Exercise prompt: Only the lines from the one holding "You are a GUI" through the end of the records below are to be reproduced exactly, and pictures are to be omitted.

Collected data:
········
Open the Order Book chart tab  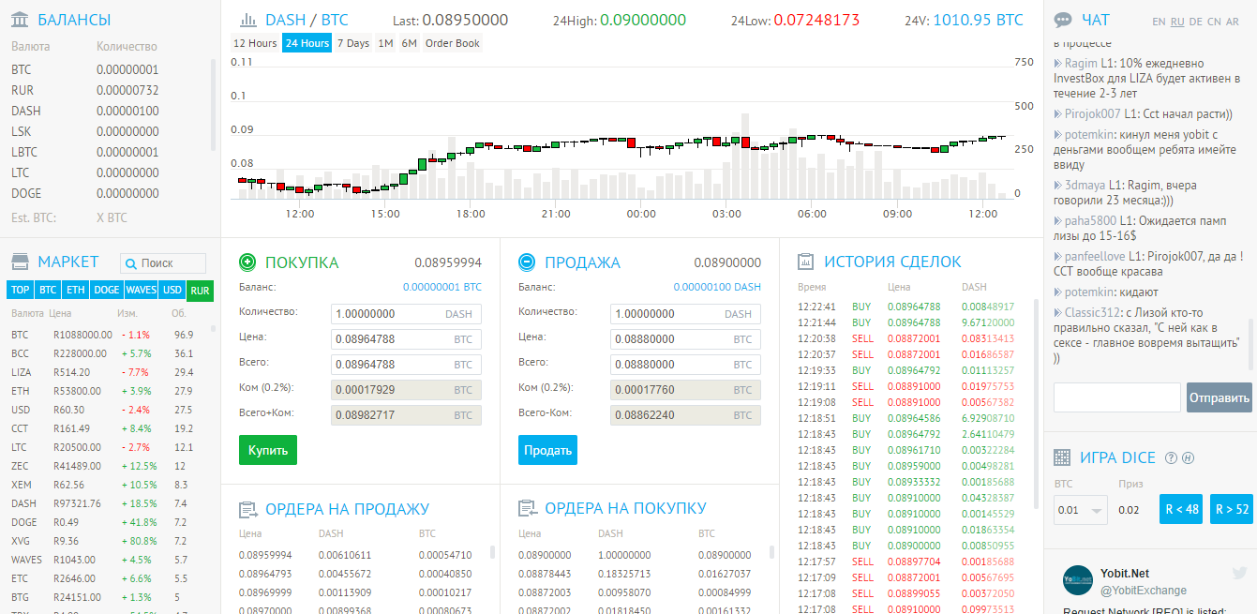[x=453, y=43]
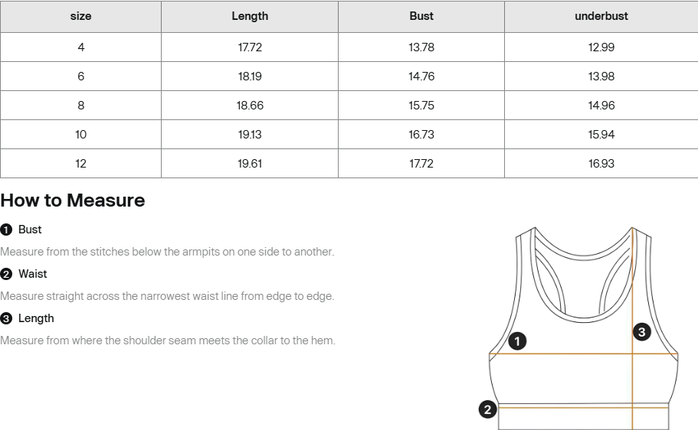Select the 'Bust' column header
This screenshot has width=698, height=430.
click(x=421, y=17)
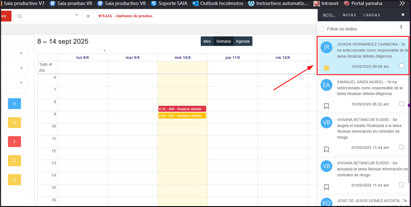Click the EA avatar of Emanuel Ariza
The image size is (411, 207).
click(x=327, y=86)
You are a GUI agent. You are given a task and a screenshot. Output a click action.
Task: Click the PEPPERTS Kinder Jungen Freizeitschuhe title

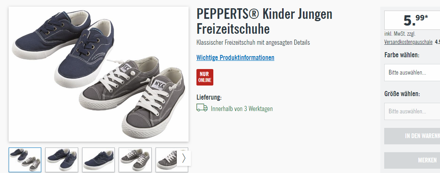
········
Output of the task:
You are a GUI agent. You are given a task and a screenshot. Output a click action.
Task: Click the PEPPERTS Kinder Jungen Freizeitschuhe title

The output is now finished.